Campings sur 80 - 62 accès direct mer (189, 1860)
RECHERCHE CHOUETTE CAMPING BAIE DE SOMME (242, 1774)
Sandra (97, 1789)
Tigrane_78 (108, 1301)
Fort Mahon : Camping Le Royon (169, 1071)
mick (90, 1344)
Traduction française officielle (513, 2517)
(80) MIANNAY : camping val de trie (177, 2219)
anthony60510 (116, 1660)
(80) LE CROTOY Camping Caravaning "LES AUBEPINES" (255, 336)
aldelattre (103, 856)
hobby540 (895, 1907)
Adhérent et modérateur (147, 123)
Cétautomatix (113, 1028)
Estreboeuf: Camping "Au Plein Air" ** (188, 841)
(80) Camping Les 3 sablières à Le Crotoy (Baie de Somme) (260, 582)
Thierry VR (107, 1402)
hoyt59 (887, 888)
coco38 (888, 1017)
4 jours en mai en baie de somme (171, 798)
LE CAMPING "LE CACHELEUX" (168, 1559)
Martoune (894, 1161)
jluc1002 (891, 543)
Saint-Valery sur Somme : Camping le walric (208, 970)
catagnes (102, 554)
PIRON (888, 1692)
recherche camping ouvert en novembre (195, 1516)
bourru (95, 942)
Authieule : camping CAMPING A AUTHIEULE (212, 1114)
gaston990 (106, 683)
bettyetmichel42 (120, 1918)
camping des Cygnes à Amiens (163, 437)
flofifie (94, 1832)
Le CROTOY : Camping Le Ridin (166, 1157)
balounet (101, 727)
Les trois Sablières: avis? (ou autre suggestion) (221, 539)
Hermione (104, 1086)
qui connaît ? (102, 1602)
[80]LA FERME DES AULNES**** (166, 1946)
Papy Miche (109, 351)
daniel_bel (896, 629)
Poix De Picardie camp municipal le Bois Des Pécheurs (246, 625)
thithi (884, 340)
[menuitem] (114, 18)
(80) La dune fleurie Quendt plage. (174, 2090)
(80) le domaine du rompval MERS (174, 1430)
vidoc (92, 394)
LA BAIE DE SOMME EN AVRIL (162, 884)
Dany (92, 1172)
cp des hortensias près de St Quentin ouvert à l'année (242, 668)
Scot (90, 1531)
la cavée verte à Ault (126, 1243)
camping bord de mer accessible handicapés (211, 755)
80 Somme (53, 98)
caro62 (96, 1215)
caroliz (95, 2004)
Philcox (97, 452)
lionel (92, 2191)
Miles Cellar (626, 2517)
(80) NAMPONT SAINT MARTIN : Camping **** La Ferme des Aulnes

◆ ◆ ◆ ◆ ◆

§ **Set exercise**: Copy all the entries above word for word.

§ **Reply to the task**:
Campings sur 80 - 62 accès direct mer (189, 1860)
RECHERCHE CHOUETTE CAMPING BAIE DE SOMME (242, 1774)
Sandra (97, 1789)
Tigrane_78 (108, 1301)
Fort Mahon : Camping Le Royon (169, 1071)
mick (90, 1344)
Traduction française officielle (513, 2517)
(80) MIANNAY : camping val de trie (177, 2219)
anthony60510 (116, 1660)
(80) LE CROTOY Camping Caravaning "LES AUBEPINES" (255, 336)
aldelattre (103, 856)
hobby540 (895, 1907)
Adhérent et modérateur (147, 123)
Cétautomatix (113, 1028)
Estreboeuf: Camping "Au Plein Air" ** (188, 841)
(80) Camping Les 3 sablières à Le Crotoy (Baie de Somme) (260, 582)
Thierry VR (107, 1402)
hoyt59 (887, 888)
coco38 (888, 1017)
4 jours en mai en baie de somme (171, 798)
LE CAMPING "LE CACHELEUX" (168, 1559)
Martoune (894, 1161)
jluc1002 (891, 543)
Saint-Valery sur Somme : Camping le walric (208, 970)
catagnes (102, 554)
PIRON (888, 1692)
recherche camping ouvert en novembre (195, 1516)
bourru (95, 942)
Authieule : camping CAMPING A AUTHIEULE (212, 1114)
gaston990 (106, 683)
bettyetmichel42 (120, 1918)
camping des Cygnes à Amiens (163, 437)
flofifie (94, 1832)
Le CROTOY : Camping Le Ridin (166, 1157)
balounet (101, 727)
Les trois Sablières: avis? (ou autre suggestion) (221, 539)
Hermione (104, 1086)
qui connaît ? (102, 1602)
[80]LA FERME DES AULNES**** (166, 1946)
Papy Miche (109, 351)
daniel_bel (896, 629)
Poix De Picardie camp municipal le Bois Des Pécheurs (246, 625)
thithi (884, 340)
[menuitem] (114, 18)
(80) La dune fleurie Quendt plage. (174, 2090)
(80) le domaine du rompval MERS (174, 1430)
vidoc (92, 394)
LA BAIE DE SOMME EN AVRIL (162, 884)
Dany (92, 1172)
cp des hortensias près de St Quentin ouvert à l'année (242, 668)
Scot (90, 1531)
la cavée verte à Ault (126, 1243)
camping bord de mer accessible handicapés (211, 755)
80 Somme (53, 98)
caro62 (96, 1215)
caroliz (95, 2004)
Philcox (97, 452)
lionel (92, 2191)
Miles Cellar (626, 2517)
(80) NAMPONT SAINT MARTIN : Camping **** La Ferme des Aulnes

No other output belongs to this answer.